Sunday, July 19, 2009

The Birthday Workout

I don’t know if other people are the same, but I put quite a bit of effort into planning my Birthday Workout.

This ritualistic homage to my own birth started when I was a high school runner. I decided that, since I was born at 6:33 p.m., I needed to be running at that exact moment every year on my birthday. And for many years I did just that -- until one day in my early 30s when I suffered a terrible realization. For all those years of birth-moment running, I had been living in the Eastern U.S. time zone – but I had been born in the Pacific U.S. time zone, which meant I had been running three hours too early every year. I should have been running at 9:33 p.m.

I don’t know why it took me so long to figure this out. As anyone who knows me will tell you, details like that don’t usually escape me because my brain is a graveyard for minutiae. Need to know the N.Y. Yankees’ starting lineup for the 1978 World Series? It’s in there. The middle names and birth dates of all my grade school classmates? Yup, they’re still in there, too, taking up space that could be better devoted to remembering when I last changed the oil in the car.

And yet, this detail had eluded me and that irked me to no end. My slavish devotion to the moment of my birth was tainted by operational error.

Well, you say, just wait til 9:33 p.m. Look, I don’t know about you, but by 9:33 on the balmy summer anniversary of my birth, I prefer to be digesting a filet mignon, a twice-baked cheesy potato and a spinach salad with sliced strawberries and Catalina dressing. And I’d rather have a snappy little Shiraz, and not a cocktail of adrenalin and lactic acid, coursing through my veins. In other words, a 9:33 p.m. workout is not an option.

So it was back to the drawing board for the Birthday Workout. Over the course of the next few years, I expanded my workout repertoire to include yoga and swimming. With the Heavy Heart of The Deeply Disillusioned, I continued to do some kind of “special” workout on my birthdays, but I wasn’t feeling the love...until I hit 40 and stumbled onto a new Birthday Workout strategy.

Inspired by my husband’s triathloning, I decided to create my own Birthday Triathlon. That first year, it was 40 minutes of yoga, 40 laps of swimming and 4.0 kilometers of running. Each year, I’d add another minute, length or repetition of whatever I decided to do.
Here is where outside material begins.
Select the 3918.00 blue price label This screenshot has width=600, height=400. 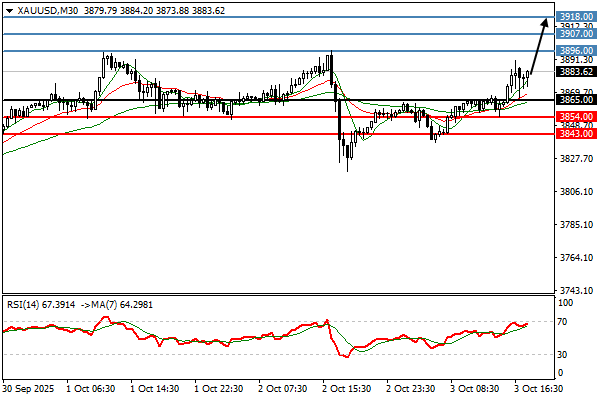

It was after my 44th birthday, two years ago, when I made the swimming segment 44 50s that I realized I had a potential problem. 44 50s wasn’t a problem now, but thinking ahead to, let’s say, my 95th birthday, it might be. I could just see it now: The EMT squad would show up to fish my corpse out of the pool. What would they write for “cause of death” on the official report? “Stupidity.”

So I thought, well, what if I keep adding minutes and repetitions til I get to 50 and then start subtracting them until I zero out on my 100th birthday (when you figure it’ll take the whole day anyway for my 104-year-old husband to serve me my Birthday Dinner)? But that felt too Countdown-ish to Death, so I quickly nixed that idea.

So that leaves me back where I started – working out at the anniversary moment of my birth.

I only have to make one slight modification: We’ll have to move to Hawaii.